Probability Returning Infinity for most Categories

Open Nath5 opened this issue 11 years ago • 4 comments

Hello,

I know you haven't worked on this in a while but was wondering if you had any idea why I keep seeing this issue. I have added about 25 categories to the model with lots of data in each category. For the majority of the categories no matter what I feed in when I classify a chunk of text most of the categories return a probability of infinity.

ex.

Classification[ category=friends_gatherings, probability=Infinity, featureset=[ after, school, soccerabout, this, ... -- ] ]

Nath5 avatar Jan 12 '15 21:01 Nath5

I literally encountered the same issue LOL. I think it may be because he didn't do any smoothing technique.
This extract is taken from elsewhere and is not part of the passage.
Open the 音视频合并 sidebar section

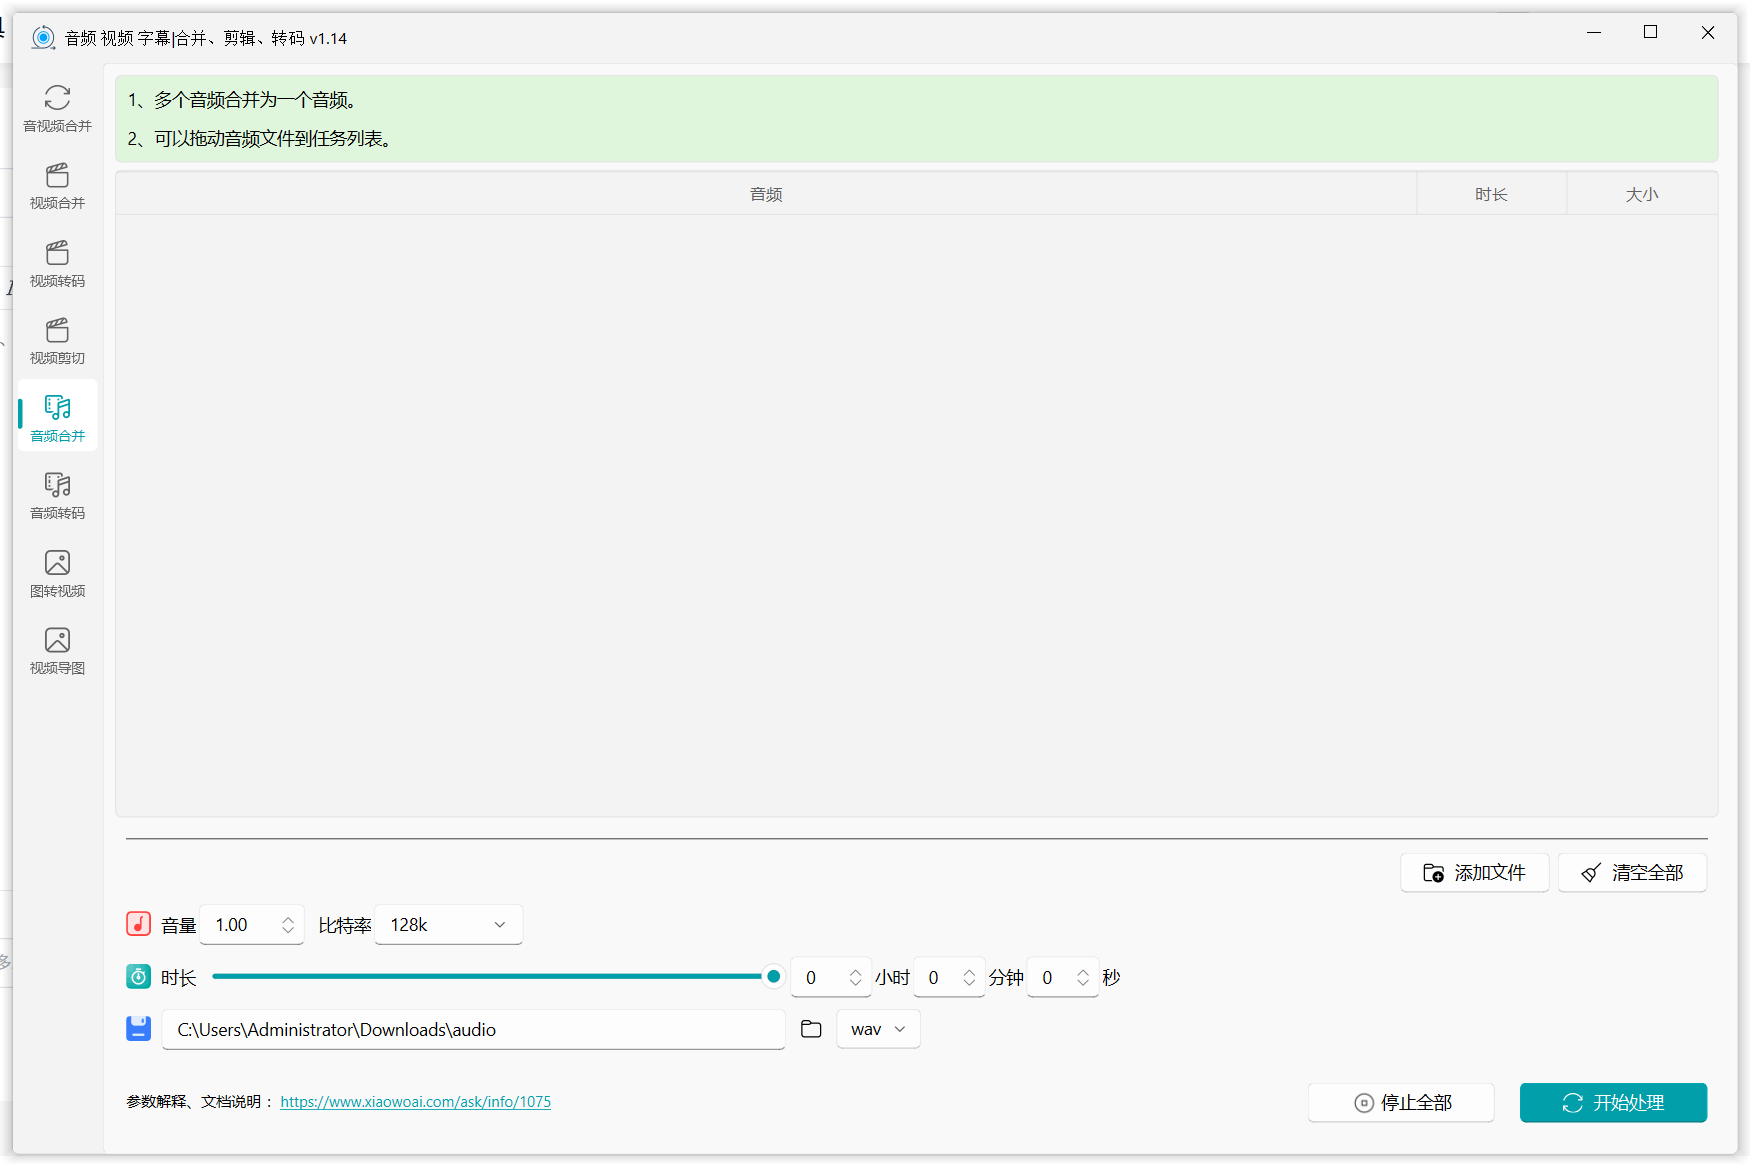pyautogui.click(x=57, y=108)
allenanie avatar Feb 13 '15 15:02 allenanie

Hello, yes, unfortunately there is no smoothing technique applied. PROD(P(featI|cat) becomes pretty big with lots of features and categories. You can however provide your own IFeatureProbability<T, K> calculator. This requires you to provide an own Classifier<T, K> though (or to override featuresProbabilityProduct(Collection<T> features, K category) in BayesClassifier<T, K>.

ptnplanet avatar Sep 10 '15 14:09 ptnplanet

Hi all. You might want to explore the latest feature branch (feature/weight).

Take the feature weight into consideration when calculating the featureProbabilityProduct

  • Made BayesClassifier.featureProbabilityProduct public to enable other implementations to overwrite the calculation
  • By default now take the feature weight and the assumed Probability into consideration when calculating the feautersProbabilityProduct
  • Added a test to test with high number of categories

ptnplanet avatar Feb 03 '17 10:02 ptnplanet

I'm comparing the results in python with numpy and the results with this routine and are completely different. This routine definitely don't work.

barovehicles avatar Sep 14 '17 11:09 barovehicles